Due to the fact that Amneal Pharmaceuticals, Inc. (NYSE:AMRX) has witnessed a decline in interest from hedge fund managers, logic holds that there was a specific group of hedgies that decided to sell off their full holdings heading into Q4. At the top of the heap, Israel Englander’s Millennium Management said goodbye to the largest position of all the hedgies followed by Insider Monkey, totaling an estimated $8.3 million in stock. Paul Marshall and Ian Wace’s fund, Marshall Wace LLP, also said goodbye to its stock, about $2.9 million worth. These transactions are interesting, as total hedge fund interest dropped by 3 funds heading into Q4.

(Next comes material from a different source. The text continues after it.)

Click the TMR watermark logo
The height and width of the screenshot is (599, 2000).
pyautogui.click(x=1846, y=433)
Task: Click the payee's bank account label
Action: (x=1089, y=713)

Let’s now review hedge fund activity in other stocks – not necessarily in the same industry as Amneal Pharmaceuticals, Inc. (NYSE:AMRX) but similarly valued. These stocks are Air Transport Services Group Inc. (NASDAQ:ATSG), Tompkins Financial Corporation (NYSE:TMP), PC Connection, Inc. (NASDAQ:CNXN), and TG Therapeutics Inc (NASDAQ:TGTX). This group of stocks’ market caps match AMRX’s market cap.
Ticker | No of HFs with positions | Total Value of HF Positions (x1000) | Change in HF Position |
---|---|---|---|
ATSG | 22 | 116281 | 2 |
TMP | 4 | 14209 | -2 |
CNXN | 10 | 43318 | -5 |
TGTX | 26 | 260243 | 4 |
Average | 15.5 | 108513 | -0.25 |
View table here if you experience formatting issues.
As you can see these stocks had an average of 15.5 hedge funds with bullish positions and the average amount invested in these stocks was $109 million. That figure was $4 million in AMRX’s case. TG Therapeutics Inc (NASDAQ:TGTX) is the most popular stock in this table. On the other hand Tompkins Financial Corporation (NYSE:TMP) is the least popular one with only 4 bullish hedge fund positions. Amneal Pharmaceuticals, Inc. (NYSE:AMRX) is not the least popular stock in this group but hedge fund interest is still below average. Our calculations showed that top 10 most popular stocks among hedge funds returned 41.4% in 2019 and outperformed the S&P 500 ETF (SPY) by 10.1 percentage points. These stocks gained 13.9% in 2020 through June 10th and still beat the market by 14.2 percentage points. A small number of hedge funds were also right about betting on AMRX as the stock returned 45.4% during the second quarter and outperformed the market by an even larger margin.